It is suffice to say that what is prohibited by the honorable Supreme Court of Pakistan cannot be sought to be permitted by any other Court or authority, whosoever, it may be. Since the relief which is being sought in all senses shall amount to permitting what is prohibited/stopped by honorable Supreme Court which cannot be granted to the appellant because the law is clear that one cannot obtain directly, cannot obtain indirectly. Thus, now I can safely conclude that instant appeal from all angles is incompetent and the jurisdiction of this Court is barred by Article 189 of the Constitution even, more particularly the principle enunciated by the Honourable Supreme Court in removal of encroachment of public property cases.
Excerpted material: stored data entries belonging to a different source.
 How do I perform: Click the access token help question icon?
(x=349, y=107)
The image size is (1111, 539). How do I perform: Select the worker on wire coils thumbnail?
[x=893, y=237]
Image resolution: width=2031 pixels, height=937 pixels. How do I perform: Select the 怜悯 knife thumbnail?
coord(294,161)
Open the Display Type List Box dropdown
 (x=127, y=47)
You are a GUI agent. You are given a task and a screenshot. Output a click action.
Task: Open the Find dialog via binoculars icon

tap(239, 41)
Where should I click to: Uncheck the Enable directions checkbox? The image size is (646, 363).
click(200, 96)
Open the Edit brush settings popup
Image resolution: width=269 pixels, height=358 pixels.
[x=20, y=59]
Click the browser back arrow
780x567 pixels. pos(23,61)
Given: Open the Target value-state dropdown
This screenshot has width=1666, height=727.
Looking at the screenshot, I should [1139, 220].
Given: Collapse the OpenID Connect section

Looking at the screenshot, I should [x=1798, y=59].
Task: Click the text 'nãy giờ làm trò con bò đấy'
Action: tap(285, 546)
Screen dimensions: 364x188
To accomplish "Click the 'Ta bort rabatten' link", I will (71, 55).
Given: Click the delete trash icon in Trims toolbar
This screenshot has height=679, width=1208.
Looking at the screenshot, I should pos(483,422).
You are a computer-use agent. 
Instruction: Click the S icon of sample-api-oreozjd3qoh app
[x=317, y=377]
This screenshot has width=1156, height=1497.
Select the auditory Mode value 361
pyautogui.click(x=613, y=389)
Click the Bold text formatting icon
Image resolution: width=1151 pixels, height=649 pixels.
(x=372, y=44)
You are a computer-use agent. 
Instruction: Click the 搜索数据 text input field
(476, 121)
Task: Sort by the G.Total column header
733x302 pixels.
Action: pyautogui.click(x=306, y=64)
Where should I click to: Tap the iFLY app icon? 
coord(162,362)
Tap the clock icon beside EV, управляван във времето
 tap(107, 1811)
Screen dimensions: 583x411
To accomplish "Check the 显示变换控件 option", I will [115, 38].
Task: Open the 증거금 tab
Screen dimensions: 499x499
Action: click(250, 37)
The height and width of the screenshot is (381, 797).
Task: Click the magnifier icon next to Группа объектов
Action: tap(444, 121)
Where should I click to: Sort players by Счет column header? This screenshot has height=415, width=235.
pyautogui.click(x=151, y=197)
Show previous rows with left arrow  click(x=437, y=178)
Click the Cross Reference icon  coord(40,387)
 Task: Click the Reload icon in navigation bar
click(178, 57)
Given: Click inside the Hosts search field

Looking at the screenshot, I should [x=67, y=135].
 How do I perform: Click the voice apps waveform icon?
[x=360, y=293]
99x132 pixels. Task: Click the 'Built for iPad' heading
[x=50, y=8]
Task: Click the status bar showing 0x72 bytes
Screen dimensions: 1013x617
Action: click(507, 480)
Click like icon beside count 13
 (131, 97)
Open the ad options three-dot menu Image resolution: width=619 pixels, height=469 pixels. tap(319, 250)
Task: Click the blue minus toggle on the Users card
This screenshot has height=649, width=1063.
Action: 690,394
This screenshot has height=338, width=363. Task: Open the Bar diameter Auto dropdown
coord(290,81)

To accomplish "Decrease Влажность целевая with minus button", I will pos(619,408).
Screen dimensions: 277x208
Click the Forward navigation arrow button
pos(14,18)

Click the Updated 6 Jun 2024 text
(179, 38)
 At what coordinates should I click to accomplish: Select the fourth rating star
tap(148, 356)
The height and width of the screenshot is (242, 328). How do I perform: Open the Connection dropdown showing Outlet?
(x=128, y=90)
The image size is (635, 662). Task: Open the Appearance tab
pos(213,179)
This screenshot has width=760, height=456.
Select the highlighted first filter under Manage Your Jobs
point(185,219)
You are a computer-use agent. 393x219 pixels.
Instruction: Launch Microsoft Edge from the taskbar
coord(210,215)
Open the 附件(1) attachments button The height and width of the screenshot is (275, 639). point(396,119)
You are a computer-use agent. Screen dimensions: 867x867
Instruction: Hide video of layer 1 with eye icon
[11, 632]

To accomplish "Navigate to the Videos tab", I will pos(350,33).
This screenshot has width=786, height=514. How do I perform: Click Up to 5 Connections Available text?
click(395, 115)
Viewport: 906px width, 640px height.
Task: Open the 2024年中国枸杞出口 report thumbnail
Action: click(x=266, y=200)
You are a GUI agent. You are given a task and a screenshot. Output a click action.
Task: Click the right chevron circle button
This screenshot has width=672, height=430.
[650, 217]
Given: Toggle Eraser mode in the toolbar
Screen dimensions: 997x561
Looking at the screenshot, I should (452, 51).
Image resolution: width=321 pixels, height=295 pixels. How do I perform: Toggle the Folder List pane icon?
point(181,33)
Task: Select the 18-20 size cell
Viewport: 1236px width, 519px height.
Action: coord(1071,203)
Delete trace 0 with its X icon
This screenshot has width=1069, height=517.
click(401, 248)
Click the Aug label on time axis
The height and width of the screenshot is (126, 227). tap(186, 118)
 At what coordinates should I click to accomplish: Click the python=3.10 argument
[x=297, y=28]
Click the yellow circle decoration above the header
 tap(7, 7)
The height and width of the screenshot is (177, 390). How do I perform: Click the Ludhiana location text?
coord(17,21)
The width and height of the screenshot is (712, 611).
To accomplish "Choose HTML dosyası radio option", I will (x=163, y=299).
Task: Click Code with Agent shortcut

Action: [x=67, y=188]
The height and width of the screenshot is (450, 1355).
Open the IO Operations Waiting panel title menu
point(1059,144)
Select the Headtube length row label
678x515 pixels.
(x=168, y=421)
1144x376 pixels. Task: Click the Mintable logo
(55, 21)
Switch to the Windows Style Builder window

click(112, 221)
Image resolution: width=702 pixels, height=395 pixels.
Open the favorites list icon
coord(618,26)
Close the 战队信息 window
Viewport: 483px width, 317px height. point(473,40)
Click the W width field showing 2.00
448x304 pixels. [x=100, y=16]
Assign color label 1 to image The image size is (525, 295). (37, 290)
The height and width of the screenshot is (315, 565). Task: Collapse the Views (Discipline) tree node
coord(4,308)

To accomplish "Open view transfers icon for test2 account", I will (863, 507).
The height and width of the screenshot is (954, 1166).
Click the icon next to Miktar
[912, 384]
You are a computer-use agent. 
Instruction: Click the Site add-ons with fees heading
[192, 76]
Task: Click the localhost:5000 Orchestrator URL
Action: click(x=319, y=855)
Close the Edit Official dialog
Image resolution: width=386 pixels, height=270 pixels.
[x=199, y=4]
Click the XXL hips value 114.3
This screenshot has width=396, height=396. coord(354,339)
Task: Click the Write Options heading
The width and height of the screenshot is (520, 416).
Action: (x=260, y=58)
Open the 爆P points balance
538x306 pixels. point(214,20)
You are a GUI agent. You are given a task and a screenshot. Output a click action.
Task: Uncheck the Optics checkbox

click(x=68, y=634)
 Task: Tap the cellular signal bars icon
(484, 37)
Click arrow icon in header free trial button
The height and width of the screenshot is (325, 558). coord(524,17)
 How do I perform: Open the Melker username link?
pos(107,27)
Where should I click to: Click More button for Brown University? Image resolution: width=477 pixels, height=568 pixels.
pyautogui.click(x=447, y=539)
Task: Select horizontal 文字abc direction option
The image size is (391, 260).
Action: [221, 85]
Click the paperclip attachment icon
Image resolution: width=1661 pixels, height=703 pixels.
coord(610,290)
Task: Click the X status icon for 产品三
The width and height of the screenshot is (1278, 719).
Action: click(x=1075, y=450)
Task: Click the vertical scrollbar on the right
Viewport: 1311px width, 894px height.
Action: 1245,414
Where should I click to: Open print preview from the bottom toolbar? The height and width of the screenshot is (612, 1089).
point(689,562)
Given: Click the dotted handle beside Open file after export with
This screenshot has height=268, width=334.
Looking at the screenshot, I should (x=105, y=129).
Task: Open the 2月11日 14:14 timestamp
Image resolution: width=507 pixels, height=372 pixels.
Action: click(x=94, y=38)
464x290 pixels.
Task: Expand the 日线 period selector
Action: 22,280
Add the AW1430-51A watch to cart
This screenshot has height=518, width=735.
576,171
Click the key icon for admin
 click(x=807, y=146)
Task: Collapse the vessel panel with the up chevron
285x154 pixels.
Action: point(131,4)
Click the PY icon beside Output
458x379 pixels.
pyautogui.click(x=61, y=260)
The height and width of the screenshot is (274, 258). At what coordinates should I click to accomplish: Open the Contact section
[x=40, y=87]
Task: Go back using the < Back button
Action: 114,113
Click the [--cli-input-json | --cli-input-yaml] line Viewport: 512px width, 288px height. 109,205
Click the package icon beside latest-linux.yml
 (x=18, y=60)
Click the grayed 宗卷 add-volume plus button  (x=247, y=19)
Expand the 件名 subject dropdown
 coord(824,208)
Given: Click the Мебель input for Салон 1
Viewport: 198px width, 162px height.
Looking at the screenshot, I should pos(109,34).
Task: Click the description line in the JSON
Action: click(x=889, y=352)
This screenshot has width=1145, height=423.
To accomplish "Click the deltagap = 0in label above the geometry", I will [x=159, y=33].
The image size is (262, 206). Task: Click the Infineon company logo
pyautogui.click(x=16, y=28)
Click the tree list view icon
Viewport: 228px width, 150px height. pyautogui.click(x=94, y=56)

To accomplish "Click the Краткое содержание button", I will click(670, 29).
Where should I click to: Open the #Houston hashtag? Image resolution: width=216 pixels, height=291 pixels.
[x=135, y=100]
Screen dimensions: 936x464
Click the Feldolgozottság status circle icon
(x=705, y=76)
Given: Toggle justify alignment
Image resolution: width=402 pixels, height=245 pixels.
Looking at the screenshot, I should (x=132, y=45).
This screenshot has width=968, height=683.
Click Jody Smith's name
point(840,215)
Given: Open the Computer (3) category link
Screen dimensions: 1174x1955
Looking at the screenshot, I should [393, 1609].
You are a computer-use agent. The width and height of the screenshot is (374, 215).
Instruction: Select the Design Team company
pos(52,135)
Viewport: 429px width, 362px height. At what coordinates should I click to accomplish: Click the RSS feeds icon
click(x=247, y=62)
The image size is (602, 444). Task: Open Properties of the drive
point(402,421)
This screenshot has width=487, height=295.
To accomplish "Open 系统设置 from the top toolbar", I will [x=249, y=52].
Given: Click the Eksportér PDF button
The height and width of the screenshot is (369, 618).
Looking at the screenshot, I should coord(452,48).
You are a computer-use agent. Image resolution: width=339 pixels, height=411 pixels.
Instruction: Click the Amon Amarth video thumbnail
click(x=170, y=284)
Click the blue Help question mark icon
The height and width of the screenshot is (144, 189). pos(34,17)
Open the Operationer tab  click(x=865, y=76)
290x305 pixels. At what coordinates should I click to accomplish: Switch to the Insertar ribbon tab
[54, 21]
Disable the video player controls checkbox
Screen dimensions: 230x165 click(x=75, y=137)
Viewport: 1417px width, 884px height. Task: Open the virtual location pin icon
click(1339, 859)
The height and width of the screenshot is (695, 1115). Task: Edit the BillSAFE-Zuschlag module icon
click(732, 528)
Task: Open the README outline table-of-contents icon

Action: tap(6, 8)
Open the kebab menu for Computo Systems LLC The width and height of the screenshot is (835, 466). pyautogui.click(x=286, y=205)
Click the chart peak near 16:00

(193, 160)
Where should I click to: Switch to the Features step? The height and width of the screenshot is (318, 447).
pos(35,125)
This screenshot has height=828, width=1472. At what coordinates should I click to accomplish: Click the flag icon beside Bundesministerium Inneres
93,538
Allegation against the appellant was of conversion of amenity plot to personal use and encroachment thereon

2021 C L C 19
[Sindh (Hyderabad Bench)]
Before Adnan-ul-Karim Memon, J
MUHAMMAD YAMEEN QURESHI----Appellant
Versus
The JUDGE ANTI-ENCROACHMENT TRIBUNAL and 8 others---Respondents
Miscellaneous Appeal No.31 of 2019, decided on 8th November, 2019.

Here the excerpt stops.